===== Data in this exercise
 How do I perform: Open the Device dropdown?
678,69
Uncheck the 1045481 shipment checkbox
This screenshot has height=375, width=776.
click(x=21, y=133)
==========
▶ [Exercise]: Print each line of the data exactly. Keep all of it.

▶ [Answer]:
 How do I perform: Open the Device dropdown?
678,69
Uncheck the 1045481 shipment checkbox
This screenshot has height=375, width=776.
click(x=21, y=133)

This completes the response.